Translate

Wednesday, June 24, 2015

DYLANN ROOF AND THE REACTION OF THE CHURCH, CLERGY AND LAITY, TO HIM

Dylann Roof is an immature, disordered kid, a punk and a criminal. He's a 22 year old drop out from high school having repeated the 9th grade a few times before he quit.  He is a mass murderer and in justice must stand trial for his crime and pay the price. While I am opposed to the death penalty as are many in the Church, in South Carolina, Dylann may well receive it for his crimes.

But for the Catholic Church, do we see scum and a worm like creature, a wretch?  No, we are not Lutherans. We are Catholic. We see a person created in the image and likeness of God, though disfigured by Original sin and the disorders this produces in individuals and the world in general.

We see a sinner in need of salvation no matter what the State of South Carolina decides to do with him after his trial and presuming he is found guilty.

I was listening to the famous Father Jonathan Morris who often appears on FOX news and has his own call-in radio show on Mondays on Catholic Radio.

He really degraded Dylann. Fr. Jonathan sounded like a Lutheran.  But if Fr. Morris was a prison chaplain, how would he reach out to Dylann? How should the Church, meaning clergy and laity reach out to people like Dylann, especially through prison ministry? Do we push them further into the muck of their sins like putting a dog's face into his business done in the home or do we wash them clean with the grace of mercy recognizing they must still face what the state will do to them?

Shouldn't the Church use the language of compassion and outreach rather than the crude language of disordered society? Wasn't the sister of one of the victims murdered on the right track when she confronted Dylann with what his despicable crimes have done to so many and then ultimately offered him the healing words of "I forgive you"?

Sounds to me like "love the sinner; hate the sin." Isn't that what we are called to do even in the most difficult of situations?

20 comments:

rcg said...

Work to complete
A: Copy the post on Dylann Roof word for word, between "DYLANN ROOF AND" and "world in general.", inclusive.
B: State whether each statement agrees with the post on Dylann Roof, answering yes or no and quoting the decisive words: (i) Dylann Roof is 22 years old; (ii) the writer supports the death penalty; (iii) Father Jonathan Morris hosts a call-in radio show on Mondays.
Base every response solely on the post on Dylann Roof.

Source data
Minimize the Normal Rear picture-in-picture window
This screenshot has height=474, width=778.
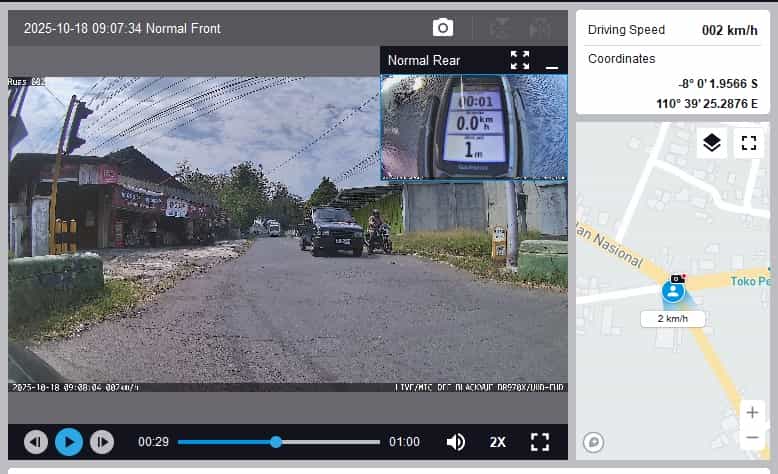pos(551,62)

Worked answers
A:
DYLANN ROOF AND THE REACTION OF THE CHURCH, CLERGY AND LAITY, TO HIM

Dylann Roof is an immature, disordered kid, a punk and a criminal. He's a 22 year old drop out from high school having repeated the 9th grade a few times before he quit.  He is a mass murderer and in justice must stand trial for his crime and pay the price. While I am opposed to the death penalty as are many in the Church, in South Carolina, Dylann may well receive it for his crimes.

But for the Catholic Church, do we see scum and a worm like creature, a wretch?  No, we are not Lutherans. We are Catholic. We see a person created in the image and likeness of God, though disfigured by Original sin and the disorders this produces in individuals and the world in general.

B:
(i) Yes: "He's a 22 year old drop out from high school"
(ii) No: "While I am opposed to the death penalty"
(iii) Yes: "has his own call-in radio show on Mondays on Catholic Radio"